Required actions:
1 > Quote the employee engagement passage word for word, beginning at the words "21. Run Employee" and stopping after "valued someone feels.".
2 > List every numbered heading in the employee engagement passage, each with its number.

Passage:
19. Make Reviews and Meetings Participatory
At the end of a project, like a product launch or website redesign, teams hold a review meeting to help teams reflect on what worked and what didn’t. But managers do most of the talking, while team members are asked to respond one by one.
Instead, turn your review meetings into interactive discussions. Use anonymous Q&As, live polls, and word clouds to invite input from everyone at once. These tools help you address real insights, especially from team members who may hesitate to speak up.
20. Let Employees Upvote Internal Improvement Ideas
Create an internal space where employees suggest and upvote ideas to improve tools, workflows, or processes. The more votes an idea gets, the more important it becomes to fix. This helps leaders see which problems matter most to the team.
21. Run Employee Recognition Programs
People feel more motivated when their work is noticed. A simple “thank you” or public shoutout can make a big difference in how connected and valued someone feels.
Build a regular recognition program where team members can nominate each other. You can highlight wins in a team meeting, in a group chat, or through a monthly award.
For example, Cisco runs a “Connected Recognition” program where employees send e-cards and awards to teammates globally. It helped boost engagement and build strong peer connections.
💡Action steps:
Let employees choose the categories, like “Most Helpful Teammate” or “Best Problem Solver.” This makes the program feel personal and fun, not forced.
22. Offer “Cushy Job” Freedom Instead of Hustle Culture
According to a Deloitte study, only 6% of Gen Zs say their top career goal is to reach a leadership role, while 70% are actively building new skills weekly, outside work hours. Most employees crave jobs that allow them to grow at their own pace.
Instead of pushing the hustle mindset, offer flexibility in how work gets done. This gives employees time to recharge, pursue skill-building, and return with more energy for long-term engagement and retention.
💡Action steps:
- You can assign no-meeting days or partial meeting bans, especially after intense deadlines.
- Let high performers set their own focus hours and evaluate them based on results.
23. Offer Internal Career Pathing Maps with Clear Upskilling Goals
Employees engage more when they see a future for themselves in the organization. A clear path helps them understand how to grow, what skills to build, and where their current role can lead. This gives day-to-day tasks more meaning and keeps development tied to long-term goals.
💡Action steps:
Create visual role progression maps with required skills, courses, and mentoring checkpoints. Use quarterly check-ins to update goals. Let managers co-create development plans aligned to real business needs.
24. Let Employees Pitch New Initiatives
Top performers often outgrow their job descriptions. Give them space to propose new roles, projects, or workflows. This builds trust and motivates employees to work harder.
💡Action steps:
Set up a quarterly “innovation pitch” slot during all-hands meetings for engagement. Offer support from a mentor or cross-functional lead to help shape proposals. Then, reward successful pilots with time or budget.
25. Encourage Employee Storytelling
Employee storytelling is an effective way to recognize effort internally. Encourage team members to share short, real stories of how someone helped, solved a problem, or lived company values. This humanizes recognition and builds an emotional connection.

Data block:

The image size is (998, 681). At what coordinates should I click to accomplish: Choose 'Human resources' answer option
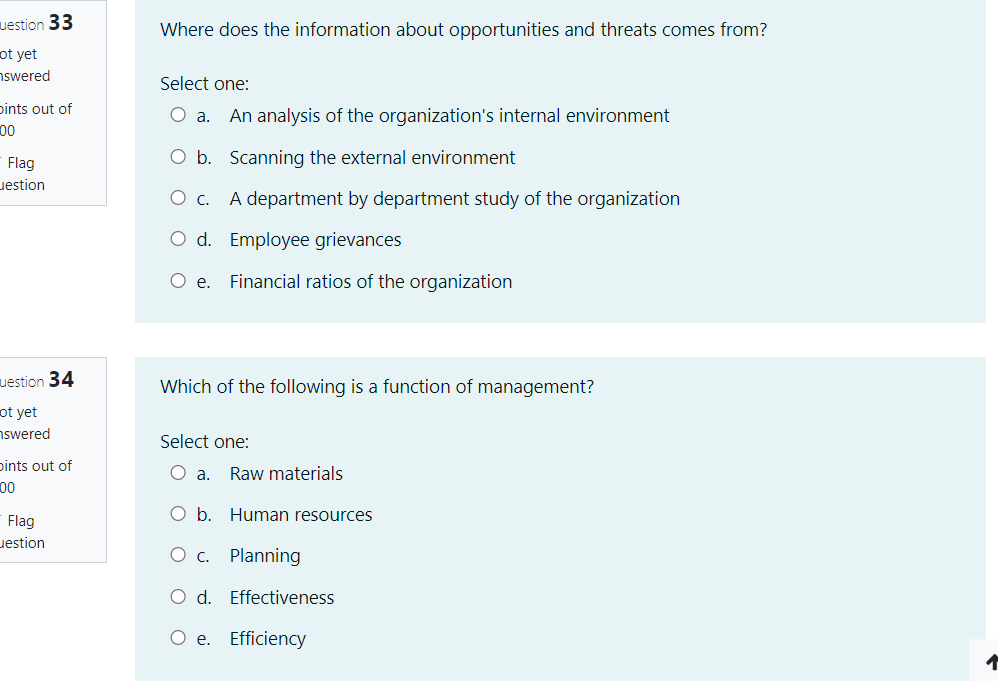pyautogui.click(x=177, y=514)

Exercise responses:
1 >
21. Run Employee Recognition Programs
People feel more motivated when their work is noticed. A simple “thank you” or public shoutout can make a big difference in how connected and valued someone feels.

2 >
19. Make Reviews and Meetings Participatory
20. Let Employees Upvote Internal Improvement Ideas
21. Run Employee Recognition Programs
22. Offer “Cushy Job” Freedom Instead of Hustle Culture
23. Offer Internal Career Pathing Maps with Clear Upskilling Goals
24. Let Employees Pitch New Initiatives
25. Encourage Employee Storytelling